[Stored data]
|---|

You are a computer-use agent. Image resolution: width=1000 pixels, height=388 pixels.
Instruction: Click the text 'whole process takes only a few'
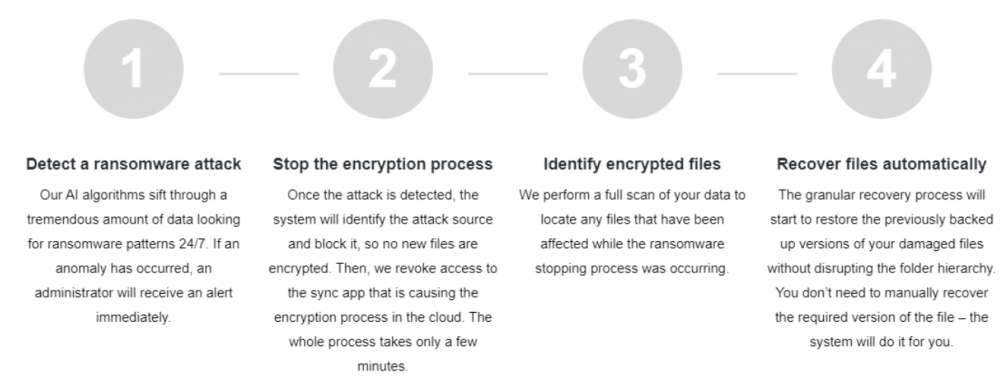[383, 341]
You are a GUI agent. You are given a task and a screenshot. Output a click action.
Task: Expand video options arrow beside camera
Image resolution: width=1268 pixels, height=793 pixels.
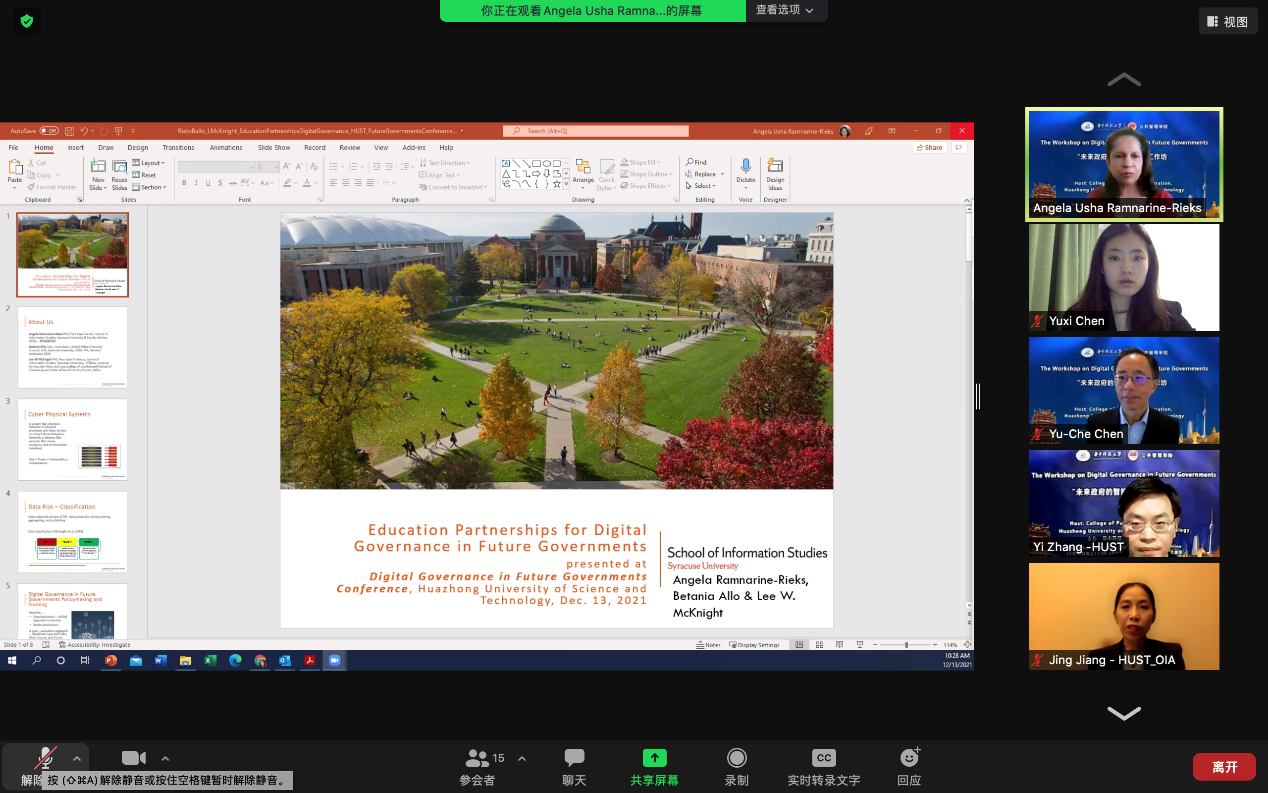(165, 758)
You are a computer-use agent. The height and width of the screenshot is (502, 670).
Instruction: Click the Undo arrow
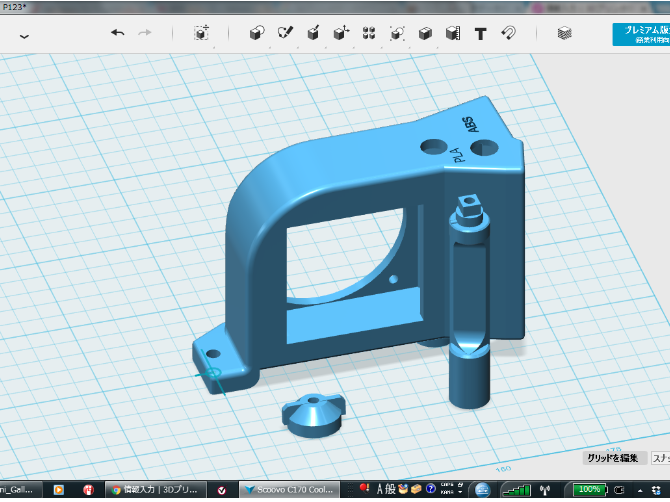coord(117,33)
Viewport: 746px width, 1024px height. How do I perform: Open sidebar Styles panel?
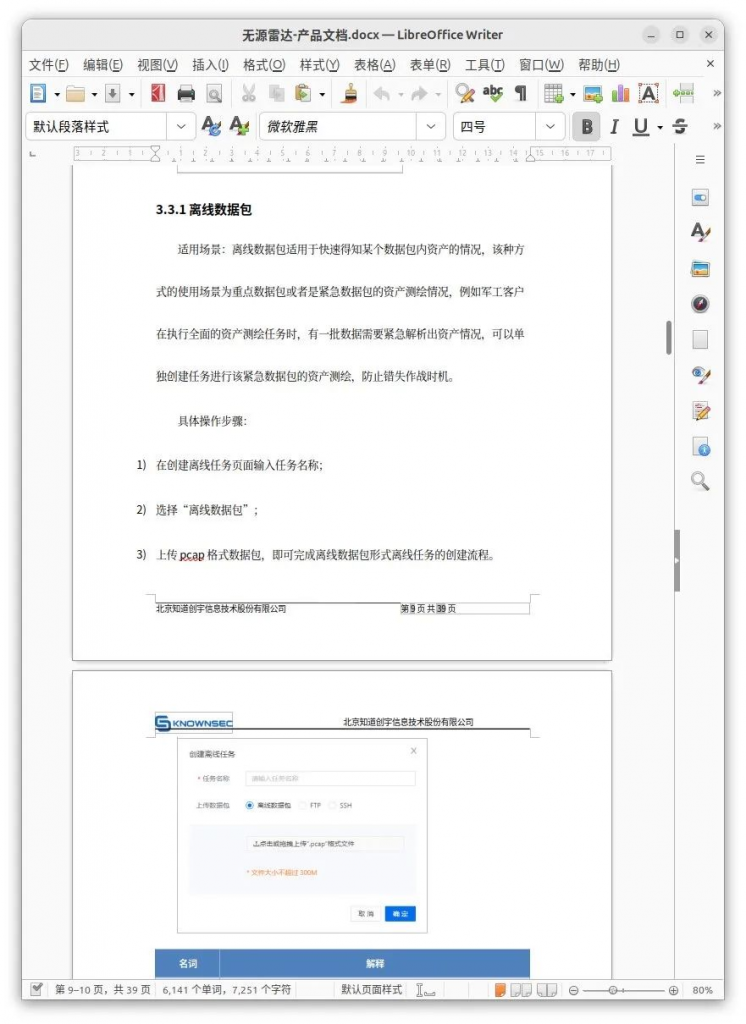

|---|

[What is needed] In the records above, locate the line with "Task: Expand video"; output it and each line after it through the last one, exactly, omitting pictures.

[Exercise result]
Task: Expand video options arrow beside camera
Image resolution: width=1268 pixels, height=793 pixels.
(165, 758)
You are a computer-use agent. The height and width of the screenshot is (502, 670).
Instruction: Click the Undo arrow
coord(117,33)
Viewport: 746px width, 1024px height. How do I perform: Open sidebar Styles panel?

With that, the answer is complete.